Weighted linear regression is one of those things that one needs from time to time, yet it is not a built-in function of many common packages, including spreadsheet programs. On the other hand, the problem is not sufficiently complicated to make it worth one's while to learn (or relearn!) more sophisticated statistical software packages, as with a modest effort, the formulae can be derived easily from first principles.

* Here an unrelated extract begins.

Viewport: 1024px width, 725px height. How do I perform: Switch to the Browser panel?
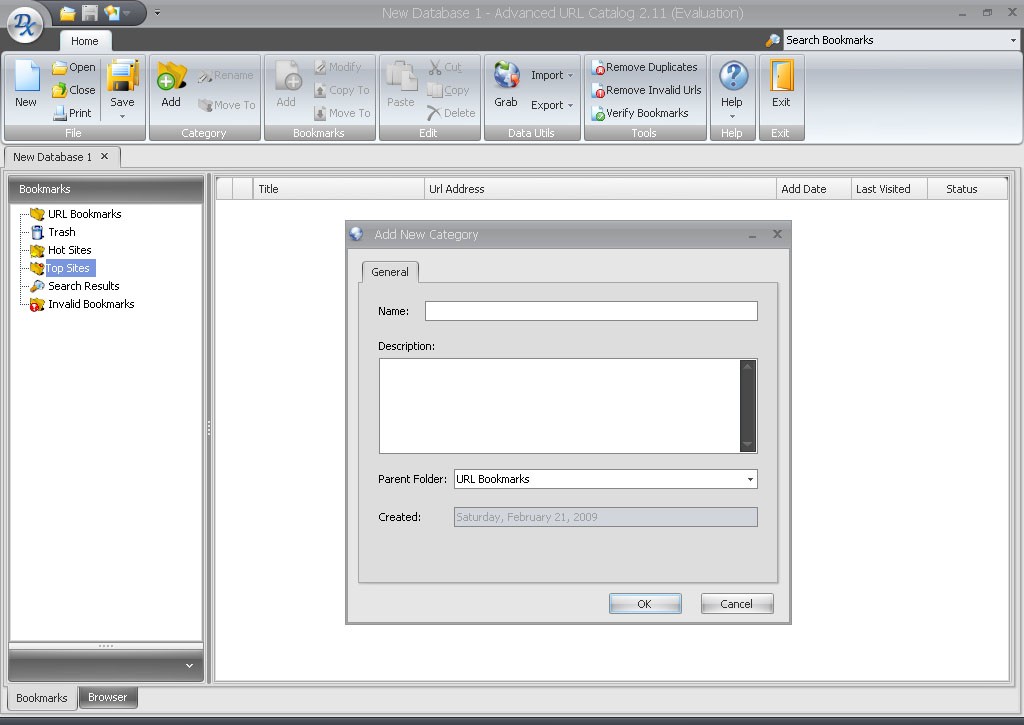point(108,697)
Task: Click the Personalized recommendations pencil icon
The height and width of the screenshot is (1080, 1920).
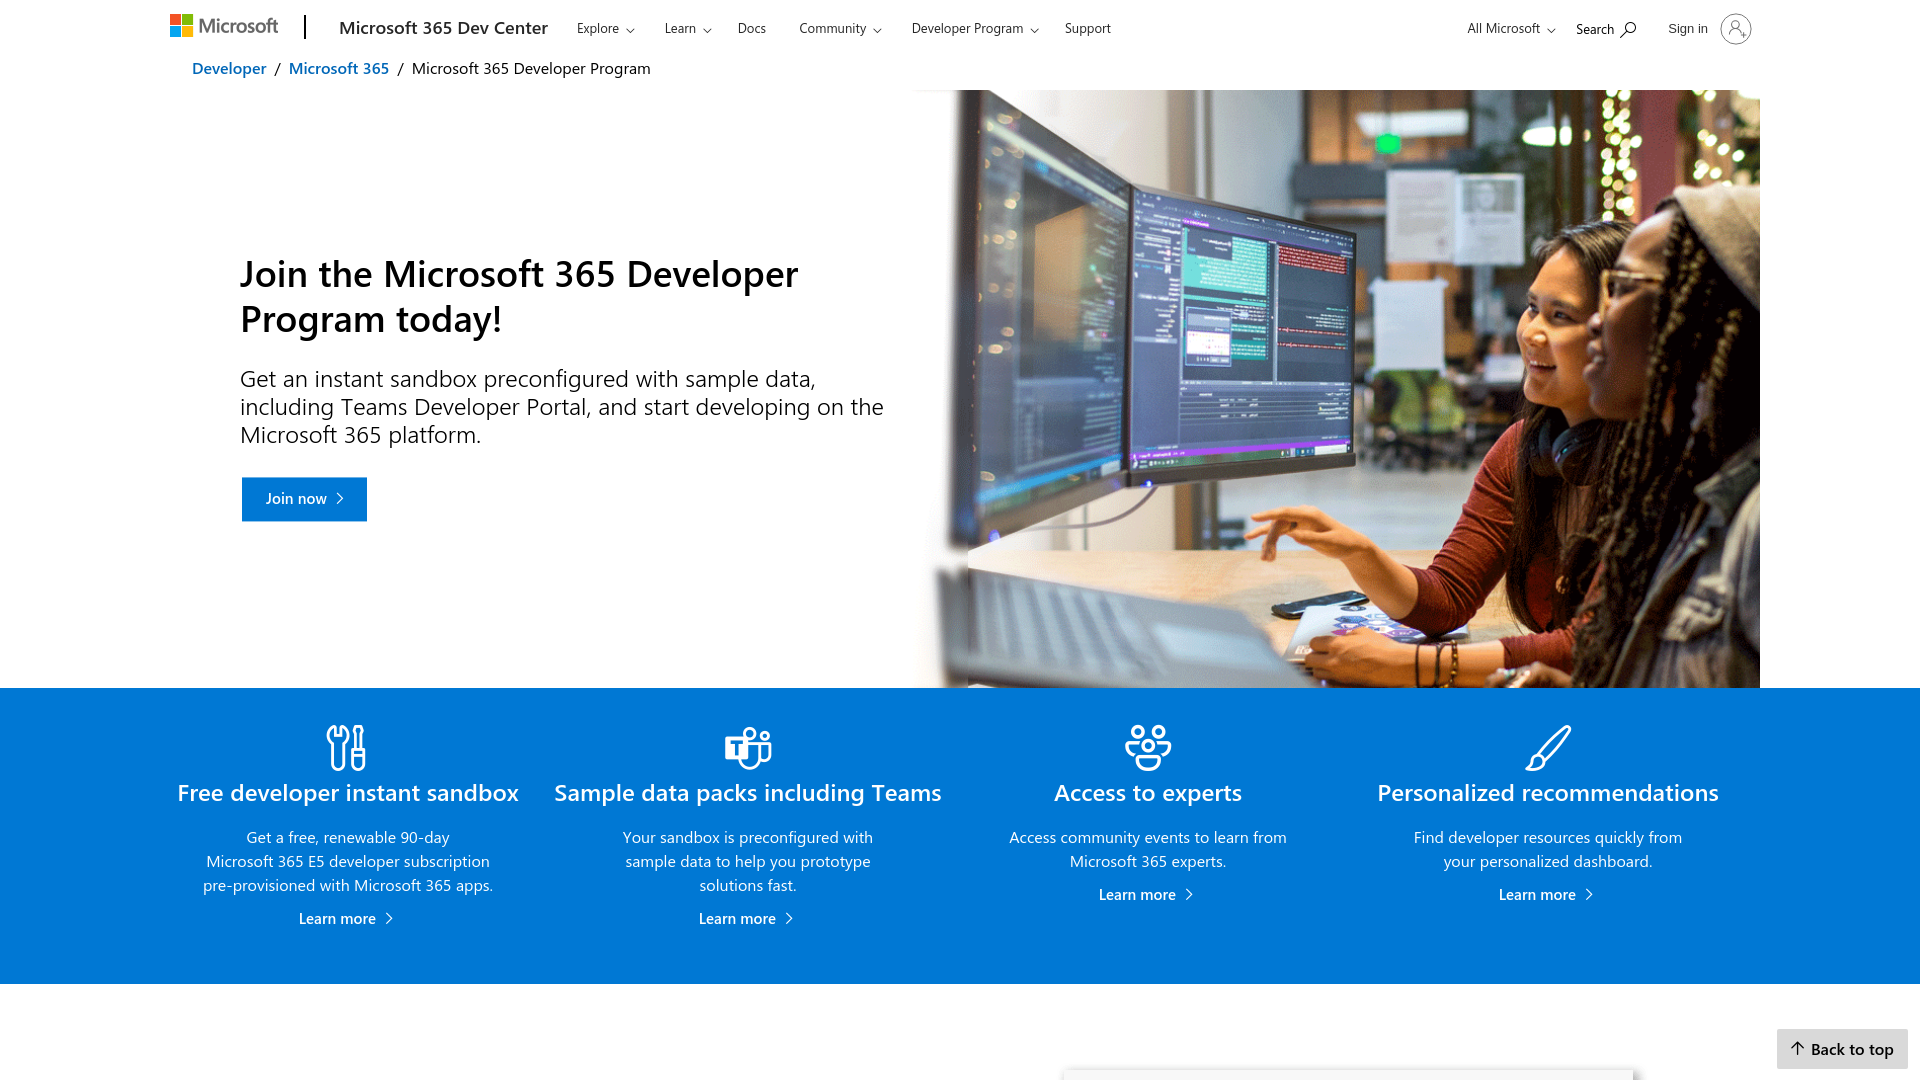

The problem can be stated as follows. Given a set of $N$ value pairs $(x_i,y_i)$ ($i=1,...,N$), and a set of weights $W_i$, we seek the values of $A$ and $B$ such that the following weighted sum $S$ is minimal:

\begin{align}

S=\sum_{i=1}^NW_i[(Ax_i+B)-y_i]^2=&A^2\sum W_ix_i^2+2AB\sum W_ix_i-2A\sum W_ix_iy_i+\nonumber\\

&B^2\sum W_i-2B\sum W_iy_i+\sum W_iy_i^2.

\end{align}

The requisite values of $A$ and $B$ can be computed by taking the partial derivative of $S$ with respect to $A$ and $B$ and demanding that they both be zero:

\begin{eqnarray}

\frac{\partial S}{\partial A}&=&2A\sum W_ix_i^2+2B\sum W_ix_i-2\sum W_ix_iy_i=0,\\

\frac{\partial S}{\partial B}&=&2A\sum W_ix_i+2B\sum W_i-2\sum W_iy_i=0,

\end{eqnarray}

or, in matrix form:

\begin{equation}

\begin{pmatrix}

\sum W_ix_i^2&\sum W_ix_i\\

\sum W_ix_i&\sum W_i

\end{pmatrix}

\begin{pmatrix}

A\\B

\end{pmatrix}=

\begin{pmatrix}

\sum W_ix_iy_i\\

\sum W_iy_i

\end{pmatrix}.

\end{equation}

This equation is solved as follows:

\begin{equation}

\begin{pmatrix}A\\B

\end{pmatrix}=\frac{1}{\sum W_i\sum W_ix_i^2-(\sum W_ix_i)^2}

\begin{pmatrix}

\sum W_i&-\sum W_ix_i\\

-\sum W_ix_i&\sum W_ix_i^2

\end{pmatrix}

\begin{pmatrix}

\sum W_ix_iy_i\\

\sum W_iy_i

\end{pmatrix},

\end{equation}

which gives

\begin{eqnarray}

A&=&\frac{\sum W_i\sum W_ix_iy_i-\sum W_ix_i\sum W_iy_i}{\sum W_i\sum W_ix_i^2-(\sum W_ix_i)^2},\\

B&=&\frac{\sum W_ix_i^2\sum W_iy_i-\sum W_ix_i\sum W_ix_iy_i}{\sum W_i\sum W_ix_i^2-(\sum W_ix_i)^2},

\end{eqnarray}

which can be readily computed if the values of $\sum W_i$, $\sum W_ix_i$, $\sum W_ix_i^2$, $\sum W_iy_i$ and $\sum W_ix_iy_i$ are available. These, in turn, can be calculated in a cumulative fashion, allowing a weighted least squares calculation to take place even on a handheld calculator that lacks sufficient memory to store all individual $x_i$, $y_i$, and $W_i$ values.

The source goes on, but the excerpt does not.